1. [from Virtual Address eXtension] The most successful minicomputer design in industry history, possibly excepting its immediate ancestor, the PDP-11. Between its release in 1978 and its eclipse by killer micros after about 1986, the VAX was probably the hacker's favorite machine of them all, esp. after the 1982 release of 4.2 BSD Unix (see BSD). Especially noted for its large, assembler-programmer-friendly instruction set — an asset that became a liability after the RISC revolution.
It is worth noting that the standard plural of VAX was ‘vaxen’ and that VAX system operators were sometimes referred to as ‘vaxherds’
2. A major brand of vacuum cleaner in Britain. Cited here because its sales pitch, “Nothing sucks like a VAX!” became a sort of battle-cry of RISC partisans. It is even sometimes claimed that DEC actually entered a cross-licensing deal with the vacuum-Vax people that allowed them to market VAX computers in the U.K. in return for not challenging the vacuum cleaner trademark in the U.S.

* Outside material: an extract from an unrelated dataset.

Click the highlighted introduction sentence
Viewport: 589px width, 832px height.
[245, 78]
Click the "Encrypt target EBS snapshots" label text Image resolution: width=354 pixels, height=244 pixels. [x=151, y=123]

A rival brand actually pioneered the slogan: its original form was “Nothing sucks like Electrolux”. It has apparently become a classic example (used in advertising textbooks) of the perils of not knowing the local idiom. But in 1996, the press manager of Electrolux AB, while confirming that the company used this slogan in the late 1960s, also tells us that their marketing people were fully aware of the possible double entendre and intended it to gain attention.
And gain attention it did — the VAX-vacuum-cleaner people thought the slogan a sufficiently good idea to copy it. Several British hackers report that VAX's promotions used it in 1986--1987, and we have one report from a New Zealander that the infamous slogan surfaced there in TV ads for the product in 1992.